# Given request 1
Revise the stretch from "At age 15, Shiraishi" through "Shiraishi’s list—a V16.)" in the passage on Ashima Shiraishi, putting "secondary school" where "high school" appears.
# Given request 2
Pick up the passage on Ashima Shiraishi's climbing after its last sentence and keep it going.

Ashima Shiraishi rubs her hands with chalk and considers the craggy cave in front of her. It looks like something huge took a bite out of The Cliffs rock climbing gym in Long Island City, New York, then studded the surface with shapes placed at impossible distances. But this is just a warmup for Shiraishi. In seconds, she spiders halfway up the wall. Then, she’s dangling overhead, somehow upside down, somehow by one hand. Mouths hang open, and everyone looks up.
At age 15, Shiraishi is the best female rock climber in the world. Give her time to finish high school, and she just might become the greatest climber—man or woman—of all time.
Shiraishi started climbing at age six, scrabbling up boulders in New York City’s Central Park. By age eight, she was setting records as the youngest person ever to complete climbs around the world, and only a few years later, she snatched world titles for being not just the youngest, but the first. In March, she flew to Japan and became the only female ever to conquer a boulder with a grade of V15. (Boulders around the world are rated from easiest to climb, V0, to the world’s most difficult—and the next on Shiraishi’s list—a V16.)

# Provided records
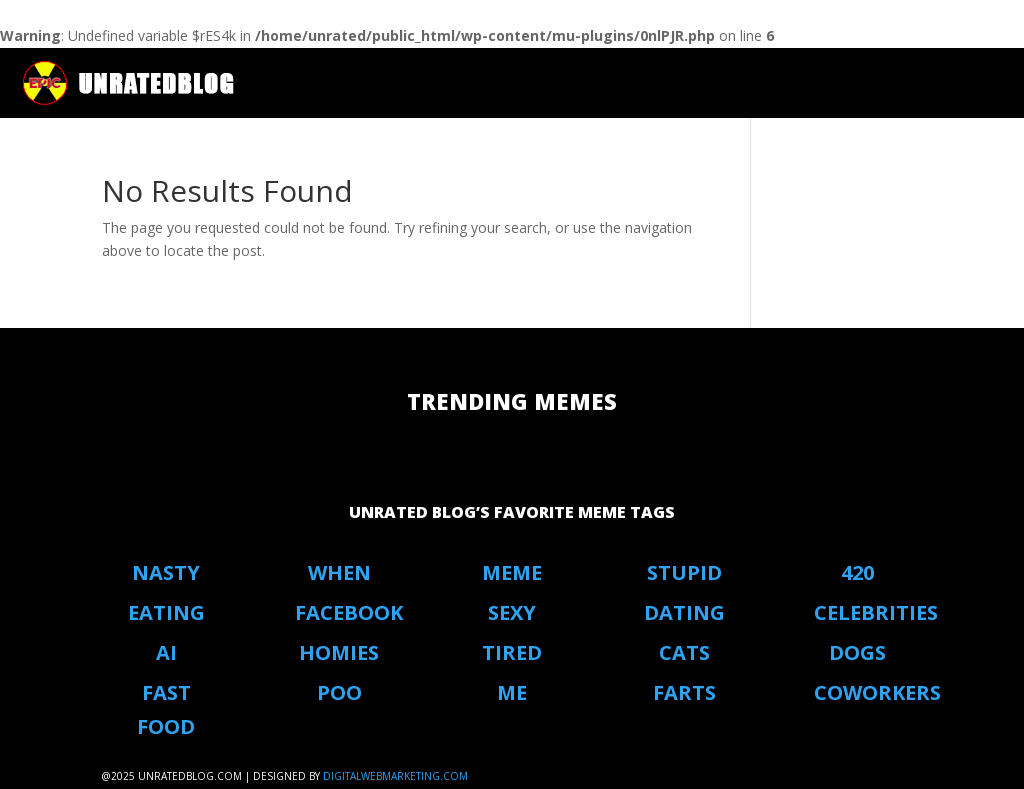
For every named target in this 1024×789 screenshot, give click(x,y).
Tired (512, 652)
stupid (684, 572)
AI (166, 652)
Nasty (166, 572)
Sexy (512, 612)
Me (512, 692)
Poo (339, 692)
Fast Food (166, 709)
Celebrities (876, 612)
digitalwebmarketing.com (395, 776)
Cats (684, 652)
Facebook (349, 612)
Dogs (857, 652)
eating (166, 612)
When (339, 572)
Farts (684, 692)
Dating (684, 612)
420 (857, 572)
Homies (339, 652)
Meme (512, 572)
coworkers (877, 692)
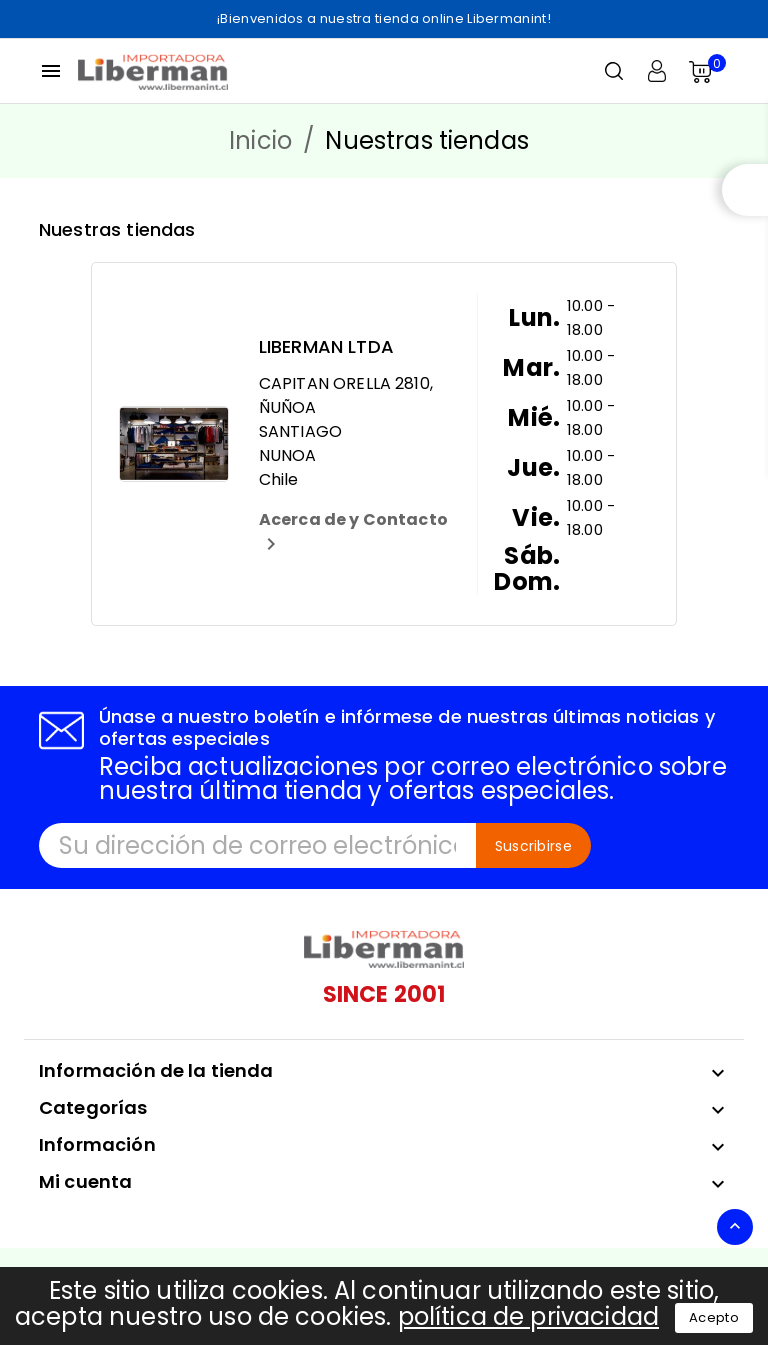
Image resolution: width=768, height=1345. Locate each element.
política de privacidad (528, 1316)
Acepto (714, 1317)
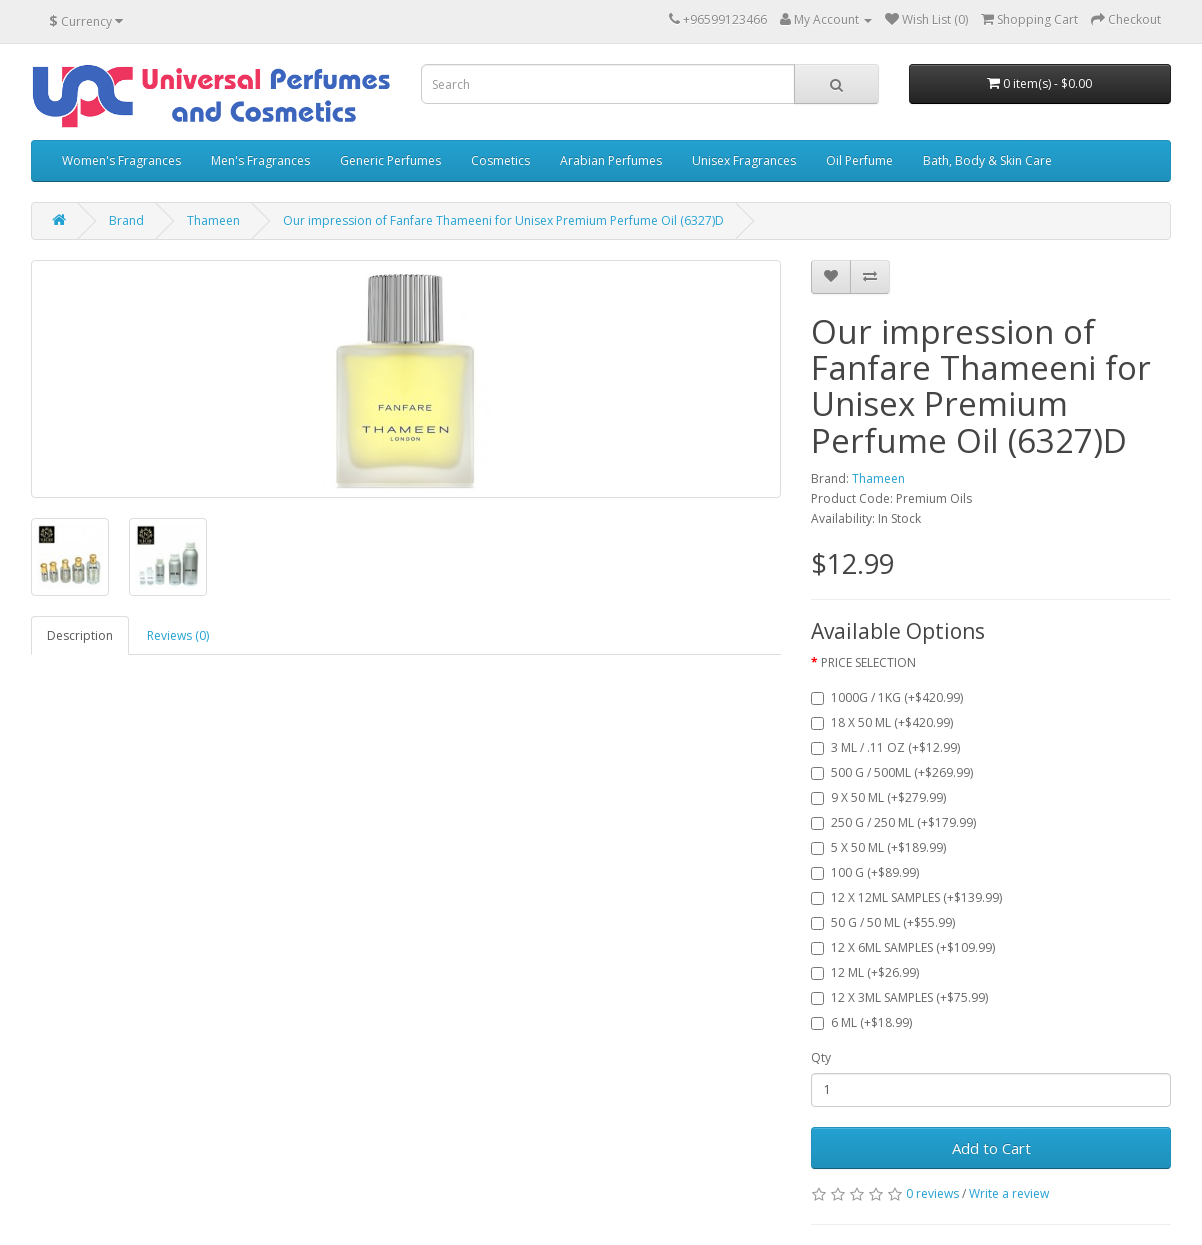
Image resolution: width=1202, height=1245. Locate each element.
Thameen (213, 220)
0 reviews (932, 1193)
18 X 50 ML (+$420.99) (882, 722)
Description (80, 635)
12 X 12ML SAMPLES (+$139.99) (906, 897)
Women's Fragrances (121, 160)
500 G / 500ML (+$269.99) (892, 772)
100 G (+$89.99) (865, 872)
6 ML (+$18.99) (861, 1022)
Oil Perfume (859, 160)
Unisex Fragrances (744, 160)
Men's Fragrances (260, 160)
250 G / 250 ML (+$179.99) (893, 822)
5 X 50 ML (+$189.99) (878, 847)
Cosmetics (500, 160)
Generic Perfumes (390, 160)
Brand (126, 220)
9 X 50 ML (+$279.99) (878, 797)
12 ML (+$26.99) (865, 972)
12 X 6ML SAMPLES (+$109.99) (903, 947)
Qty (821, 1057)
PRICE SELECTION (868, 662)
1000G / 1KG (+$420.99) (887, 697)
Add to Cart (991, 1148)
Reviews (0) (178, 635)
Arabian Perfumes (611, 160)
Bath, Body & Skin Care (987, 160)
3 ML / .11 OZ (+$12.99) (885, 747)
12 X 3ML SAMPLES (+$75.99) (899, 997)
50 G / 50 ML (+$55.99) (883, 922)
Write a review (1009, 1193)
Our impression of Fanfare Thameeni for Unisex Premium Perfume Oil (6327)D (503, 220)
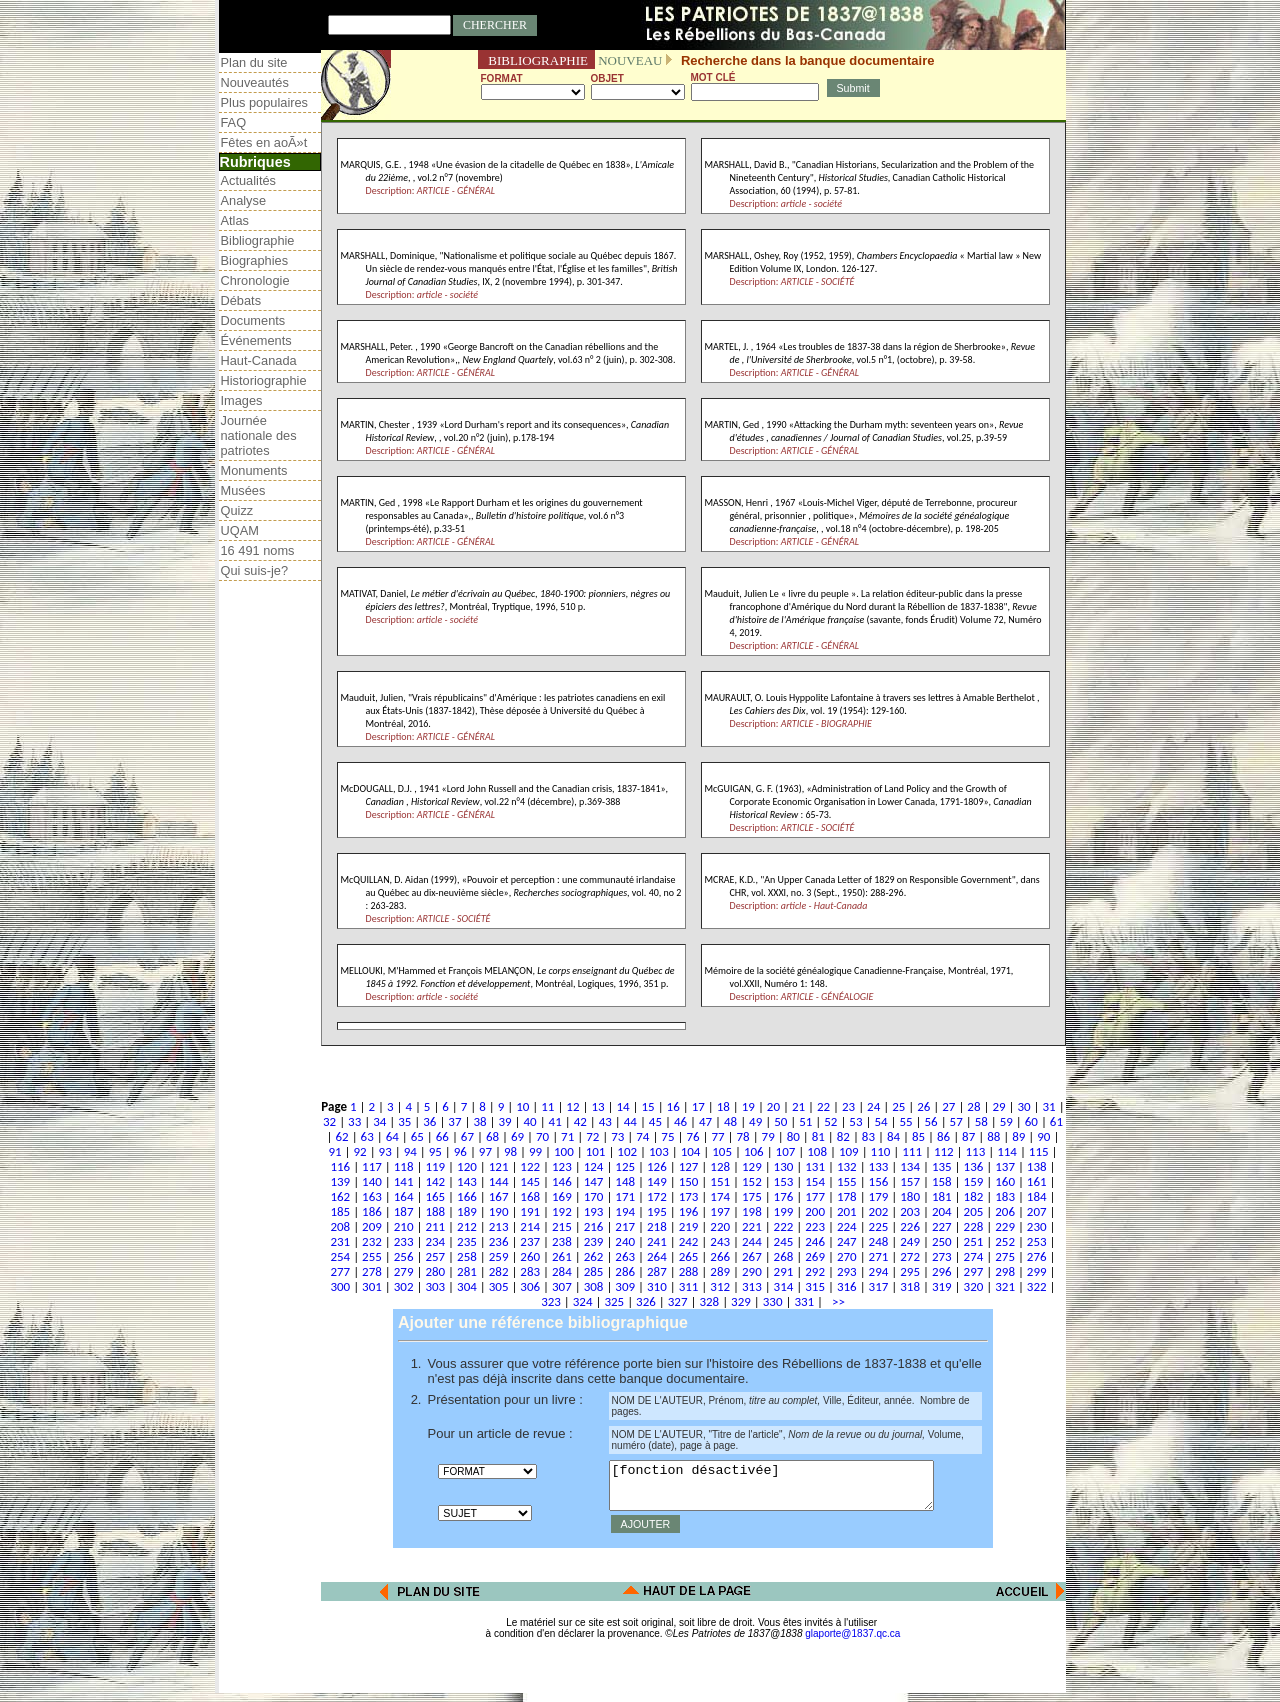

# Exercise output 1
At age 15, Shiraishi is the best female rock climber in the world. Give her time to finish secondary school, and she just might become the greatest climber—man or woman—of all time.
Shiraishi started climbing at age six, scrabbling up boulders in New York City’s Central Park. By age eight, she was setting records as the youngest person ever to complete climbs around the world, and only a few years later, she snatched world titles for being not just the youngest, but the first. In March, she flew to Japan and became the only female ever to conquer a boulder with a grade of V15. (Boulders around the world are rated from easiest to climb, V0, to the world’s most difficult—and the next on Shiraishi’s list—a V16.)

# Exercise output 2
“In climbing, gender really doesn’t matter,” Shiraishi says. “You’re just facing the wall. Even if you’re bigger or smaller than someone, you’re tackling the same thing. It’s just your determination and focus and dedication, and that’s what makes you stronger.”
At the gyms where Shiraishi now practices, everyone recognizes her climbing style and supernatural sense of calm. While others look down when they climb, checking their work, Shiraishi dances on the wall in geometric designs, improvising patterns when she exhausts the hundreds of hard ones that are set by the gym.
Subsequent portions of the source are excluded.